This coming weekend, I’ll be joining alumni from the two Bill Clinton presidential campaigns who will gather in Little Rock, Arkansas, on the 20th anniversary of Mr. Clinton’s declaration for the presidency on October 3, 1991.
It was in that announcement speech that Mr. Clinton articulated that he intended to follow a different path than traditional Democratic Party liberal orthodoxy, appealing to the middle class, political moderates, and independents. “The change we must make isn’t liberal or conservative,” he said. “It’s both, and it’s different….People don’t care about the idle rhetoric of ‘left’ and ‘right’ and ‘liberal’ and ‘conservative.’
It was in that announcement speech that Bill Clinton set forth the three themes that would be the hallmark of his two terms as president, setting out a “third way,” a “New Democrat” approach to governance.
He called for commitment to a “new covenant” for a “new generation of Democrats,” founded by three values or goals of government: “more opportunity… more responsibility…[and] a greater sense of community for this great country.”
On “opportunity,” he called for more choices in public schools, standards and accountability in the classroom, reforming health care to control costs, and “making our cities and our streets safe from crime and drugs.”
No liberal orthodoxy there.
With opportunity, he reminded us, must come responsibility. His first example – printed in all italics in the text of the speech made available to reporters – was his promise to end welfare. “We should insist that people move off welfare rolls and onto work rolls. We should give people on welfare the skills they need to succeed, but we should demand that everybody who can work and become a productive member of society.”
And he promised a new kind of unity based not on enforced conformity but on encouraging a “spirit of community, a sense that we are all in this together….And we will rise or fall together…[with] a greater sense of common purpose.”
The political results? Prior to 1992, Democrats had lost five out of six previous presidential elections by landslides. But Bill Clinton rewrote the electoral map and made the Democratic Party a national party for the first time in more than two decades – winning states long written off by Democrats – in the Deep South, Border States, the Sun Belt, and western and Rocky Mountain States.
In the final analysis, perhaps Bill Clinton’s greatest historic legacy – ironic given the political polarization and hyper-partisan congressional Republicans that marked his last two years as president – may have been his ability to bring us together.

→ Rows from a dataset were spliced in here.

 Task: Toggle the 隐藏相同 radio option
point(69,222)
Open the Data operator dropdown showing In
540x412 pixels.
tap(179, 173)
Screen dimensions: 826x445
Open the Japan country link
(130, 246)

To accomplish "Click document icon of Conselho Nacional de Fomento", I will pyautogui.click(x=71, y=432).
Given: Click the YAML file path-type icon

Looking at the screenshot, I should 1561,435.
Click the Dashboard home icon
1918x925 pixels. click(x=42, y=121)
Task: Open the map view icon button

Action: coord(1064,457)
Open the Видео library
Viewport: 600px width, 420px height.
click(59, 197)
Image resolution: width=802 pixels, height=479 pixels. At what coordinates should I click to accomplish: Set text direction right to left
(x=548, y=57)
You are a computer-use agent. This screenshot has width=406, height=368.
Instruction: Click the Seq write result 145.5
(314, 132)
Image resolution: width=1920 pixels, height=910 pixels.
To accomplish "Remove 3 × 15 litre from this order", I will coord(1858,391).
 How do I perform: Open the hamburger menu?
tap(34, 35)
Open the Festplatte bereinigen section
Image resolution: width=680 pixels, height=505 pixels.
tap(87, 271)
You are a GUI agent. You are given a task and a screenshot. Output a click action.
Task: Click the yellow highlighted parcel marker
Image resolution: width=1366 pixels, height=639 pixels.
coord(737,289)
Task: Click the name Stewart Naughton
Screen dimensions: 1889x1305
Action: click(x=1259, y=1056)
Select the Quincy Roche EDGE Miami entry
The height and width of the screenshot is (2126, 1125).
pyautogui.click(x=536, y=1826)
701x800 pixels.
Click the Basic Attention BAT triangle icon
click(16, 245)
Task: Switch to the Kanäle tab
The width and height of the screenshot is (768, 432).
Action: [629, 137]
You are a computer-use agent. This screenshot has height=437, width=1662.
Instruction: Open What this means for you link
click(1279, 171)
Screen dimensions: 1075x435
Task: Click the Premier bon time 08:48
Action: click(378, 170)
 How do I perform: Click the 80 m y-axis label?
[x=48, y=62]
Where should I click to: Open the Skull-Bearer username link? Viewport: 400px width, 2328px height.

I remember being lucky to share a magical moment in the White House on a sunny morning in the East Room in June 2004. President and Mrs. Clinton had returned to the White House for the unveiling of the official presidential and First Lady Portraits. President Bush said some gracious words about Bill and Hillary Clinton, thanking them for “filling this house with joy and energy.”
Then Bill Clinton took the podium and thanked President Bush for his “generous words to Hillary and me.”
Looking directly at President Bush, he continued: “The President, by his generous words to Hillary and me today, has proved once again that, in the end, we are held together by this grand system of ours that permits us to debate and struggle and fight for what we believe is right…And I hope that I’ll live long enough to see American politics return to vigorous debates where we argue who’s right and wrong, not who’s good and bad.”
The room filled with Clinton friends and supporters roared its approval with a standing ovation. President Bush stood and applauded too – pointing at President Clinton, a gesture of affirmation. Mr. Clinton pointed back. You could see a special bond occurring between the two at that moment that, I believe, continues to this day.
The memory of that moment gives me hope that it should still be possible to disagree agreeably; to debate the great issues facing our country without demonizing the opposition.
Let’s hope our presidential candidates in 2012 will carry forward that most important part of Bill Clinton’s legacy.